Mary C. Beaudry is Professor of Archaeology, Anthropology, and Gastronomy at Boston University, where since 1980 she has taught historical and industrial archaeology, archaeological method and theory, and archaeology of colonialism and has directed undergraduate and graduate study in historical archaeology; she helped found the Gastronomy master's degree at Boston University in 1991 and has taught anthropology of food and the material culture of cookery and dining in that program.

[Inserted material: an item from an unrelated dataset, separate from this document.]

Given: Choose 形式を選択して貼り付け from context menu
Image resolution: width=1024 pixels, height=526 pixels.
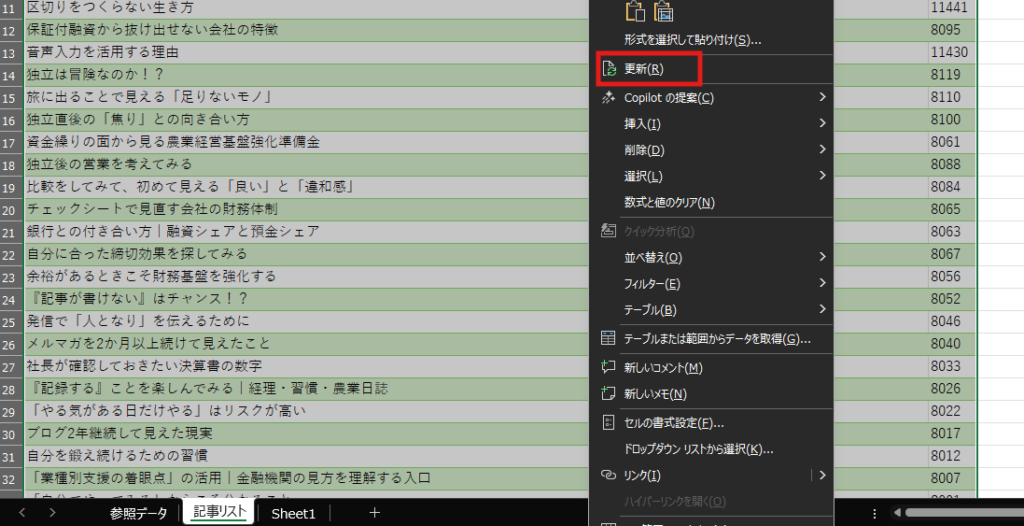Looking at the screenshot, I should [692, 41].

She has conducted fieldwork in Massachusetts, Maine, Virginia, Rhode Island, New Hampshire, the Caribbean, and the Western Isles of Scotland.
She is author of Findings: The Material Culture of Needlework and Sewing (Yale 2006); co-editor of Archaeologies of Mobility and Movement (Springer, 2013), Interpreting the Early Modern World: Transatlantic Perspectives (Springer 2011), The Oxford Handbook of Material Culture Studies (Oxford 2010), The Cambridge Companion to Historical Archaeology (Cambridge 2006), The Art and Mystery of Historical Archaeology (CRC Press 1992); co-author of Living on the Boott: Historical Archaeology at the Boott Mills Boardinghouses, Lowell, Massachusetts (University of Massachusetts Press 1996); editor of Documentary Archaeology in the New World (Cambridge 1988), and author of over 100 articles on historical archaeology. Her current publishing projects include writing a book on contemporary material culture studies in archaeology and anthropology and co-editing an encyclopedia of the archaeology of food.
Her current research and the topic of her McDonald lecture melds her interests in food, material culture, and theories of practice, identity, and gender in bringing together multiple lines of evidence—archaeological, documentary, visual arts—to interpret the practices, experiences, and aesthetics of cookery and dining in the early modern world.